Growth that is unabated The Dividend Discount Model, also known as the DDM Model, calculates the present value of an infinite stream of dividends that is growing at a constant rate over time.


3) Variable-Growth Rate DDM Model (Multi-stage Dividend Discount Model)

Growth at a variable rate When compared to the other two types of dividend discount models, the Dividend Discount Model, also known as the DDM Model, is much more realistic. Using the assumption that the company will go through different growth phases, this model is able to solve the problems associated with unsteady dividends.

Variable growth rates can manifest themselves in a variety of ways; you can even assume that the growth rates are different from one year to the next. The most common form, on the other hand, is one that assumes three different rates of growth. An initial high rate of growth, a transition to slower growth, and a sustainable steady rate of growth.


The constant-growth rate model is first and foremost extended, with each phase of growth calculated using the constant-growth method, but with different growth rates for the various phases. The total of the present values of each stage is used to calculate the intrinsic value of the company's stock.



Pros and Cons

Pros

1. Simplicity of Calculations

As long as investors understand the model's variables, calculating the value of a single share of stock is a straightforward process. Calculating the price of a stock only requires a small amount of algebra.


2. Sound and Logical Basis for the Model

A fundamental assumption of the model is that investors purchase stocks in order to receive a payment at a later date. Despite the fact that investors may purchase a security for a variety of reasons, this is an appropriate basis for doing so. Even if investors never received a payment for their investment, the security would be worthless to them.


3. The Process Can Be Reversed to Determine Growth Rates Experts Predicted

Once investors have determined the current price of a share of stock, they can reorder the process in order to determine the dividend growth rates that are expected for the company. It's useful if they already know what the predicted value of a share of stock is, but they want to know how much money they can expect to receive in dividends.



Cons

1. Difficulty Determining the Variables that Go into the Model

The dividend discount model is easy to understand and apply.
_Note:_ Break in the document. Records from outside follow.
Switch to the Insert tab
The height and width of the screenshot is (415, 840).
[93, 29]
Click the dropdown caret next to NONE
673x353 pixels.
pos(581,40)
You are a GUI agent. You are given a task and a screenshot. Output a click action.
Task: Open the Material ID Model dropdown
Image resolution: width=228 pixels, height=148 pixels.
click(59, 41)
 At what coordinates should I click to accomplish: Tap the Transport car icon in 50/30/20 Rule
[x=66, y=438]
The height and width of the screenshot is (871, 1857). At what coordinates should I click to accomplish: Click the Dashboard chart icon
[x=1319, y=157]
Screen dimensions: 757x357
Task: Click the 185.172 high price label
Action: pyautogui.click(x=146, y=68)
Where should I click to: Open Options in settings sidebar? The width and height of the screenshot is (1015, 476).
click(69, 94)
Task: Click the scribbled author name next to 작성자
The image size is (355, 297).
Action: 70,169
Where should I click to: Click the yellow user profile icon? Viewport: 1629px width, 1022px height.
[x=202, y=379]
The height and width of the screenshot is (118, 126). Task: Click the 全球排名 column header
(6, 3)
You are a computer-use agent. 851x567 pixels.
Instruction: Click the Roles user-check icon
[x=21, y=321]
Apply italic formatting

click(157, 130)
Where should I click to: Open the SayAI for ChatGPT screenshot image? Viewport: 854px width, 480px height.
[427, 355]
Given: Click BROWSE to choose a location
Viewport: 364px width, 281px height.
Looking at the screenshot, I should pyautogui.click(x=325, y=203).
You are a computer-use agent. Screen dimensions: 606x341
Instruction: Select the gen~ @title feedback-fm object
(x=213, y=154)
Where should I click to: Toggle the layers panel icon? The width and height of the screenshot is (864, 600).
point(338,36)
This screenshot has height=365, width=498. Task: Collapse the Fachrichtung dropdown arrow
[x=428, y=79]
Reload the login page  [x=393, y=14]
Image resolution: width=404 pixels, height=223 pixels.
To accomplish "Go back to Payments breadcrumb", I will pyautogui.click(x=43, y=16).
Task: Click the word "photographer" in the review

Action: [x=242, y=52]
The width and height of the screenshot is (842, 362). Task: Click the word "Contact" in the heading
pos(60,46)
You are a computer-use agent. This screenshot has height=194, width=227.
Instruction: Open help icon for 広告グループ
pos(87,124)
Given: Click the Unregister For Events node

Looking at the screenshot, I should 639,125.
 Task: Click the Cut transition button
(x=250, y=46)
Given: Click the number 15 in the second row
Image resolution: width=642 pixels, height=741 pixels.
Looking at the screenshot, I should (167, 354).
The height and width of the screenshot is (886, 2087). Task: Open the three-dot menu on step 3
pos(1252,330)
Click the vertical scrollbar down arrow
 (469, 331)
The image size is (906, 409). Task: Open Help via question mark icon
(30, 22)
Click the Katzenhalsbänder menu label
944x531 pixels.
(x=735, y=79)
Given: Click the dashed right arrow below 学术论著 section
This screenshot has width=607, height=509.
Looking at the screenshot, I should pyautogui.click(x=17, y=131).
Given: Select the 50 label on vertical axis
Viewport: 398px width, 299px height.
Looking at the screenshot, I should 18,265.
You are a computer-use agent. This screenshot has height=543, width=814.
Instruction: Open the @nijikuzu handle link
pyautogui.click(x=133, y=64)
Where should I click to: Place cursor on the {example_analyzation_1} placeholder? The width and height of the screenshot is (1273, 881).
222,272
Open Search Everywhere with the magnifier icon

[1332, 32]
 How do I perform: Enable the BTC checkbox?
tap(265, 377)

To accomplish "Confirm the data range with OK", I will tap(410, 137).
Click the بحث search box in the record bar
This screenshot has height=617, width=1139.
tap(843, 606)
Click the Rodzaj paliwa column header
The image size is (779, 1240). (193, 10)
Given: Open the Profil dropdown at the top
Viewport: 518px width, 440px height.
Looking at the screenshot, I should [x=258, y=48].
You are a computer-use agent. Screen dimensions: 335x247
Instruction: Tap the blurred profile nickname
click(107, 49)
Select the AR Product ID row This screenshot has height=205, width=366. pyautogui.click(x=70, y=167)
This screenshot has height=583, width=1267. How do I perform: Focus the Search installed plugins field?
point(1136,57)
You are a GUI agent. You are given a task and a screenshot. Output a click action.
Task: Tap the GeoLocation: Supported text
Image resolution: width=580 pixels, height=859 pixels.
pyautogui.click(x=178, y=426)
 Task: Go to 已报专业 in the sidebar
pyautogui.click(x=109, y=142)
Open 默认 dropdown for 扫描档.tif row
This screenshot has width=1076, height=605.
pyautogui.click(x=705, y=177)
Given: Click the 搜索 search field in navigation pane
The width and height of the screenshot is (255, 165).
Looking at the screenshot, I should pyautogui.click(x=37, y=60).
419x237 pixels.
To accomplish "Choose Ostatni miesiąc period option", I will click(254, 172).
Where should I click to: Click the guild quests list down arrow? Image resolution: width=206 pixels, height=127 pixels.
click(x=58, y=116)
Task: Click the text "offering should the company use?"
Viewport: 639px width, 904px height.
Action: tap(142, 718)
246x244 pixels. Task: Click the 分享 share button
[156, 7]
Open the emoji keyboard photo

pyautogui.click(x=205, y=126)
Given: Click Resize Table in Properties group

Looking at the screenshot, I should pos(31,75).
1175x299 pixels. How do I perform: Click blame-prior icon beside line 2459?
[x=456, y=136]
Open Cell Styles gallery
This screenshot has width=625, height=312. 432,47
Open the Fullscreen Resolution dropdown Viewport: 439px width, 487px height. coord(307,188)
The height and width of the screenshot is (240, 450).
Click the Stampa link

However, determining the numbers that go into it can be difficult, which can lead to inaccurate results in some cases. Due to the fact that dividends paid by companies are frequently unpredictable, forecasting them for this model is difficult. It is also extremely difficult to forecast a company's future sales, which has an impact on the ability of a corporation to maintain or increase dividends.



2. Investor Bias Model

In general, investors have a proclivity to confirm their own predictions. As a result, because many of the inputs are somewhat subjective, the majority of investors will arrive at their own valuations for a given stock. Only those who are able to force themselves to be objective will be able to come up with accurate variables for the simulation.


3. Sensitive Valuation Model

This model is extremely sensitive to even the smallest changes in its input parameters. As a result, if you are slightly off with your estimate of specific input, it can be easy to mistakenly identify a security as being overpriced or underpriced.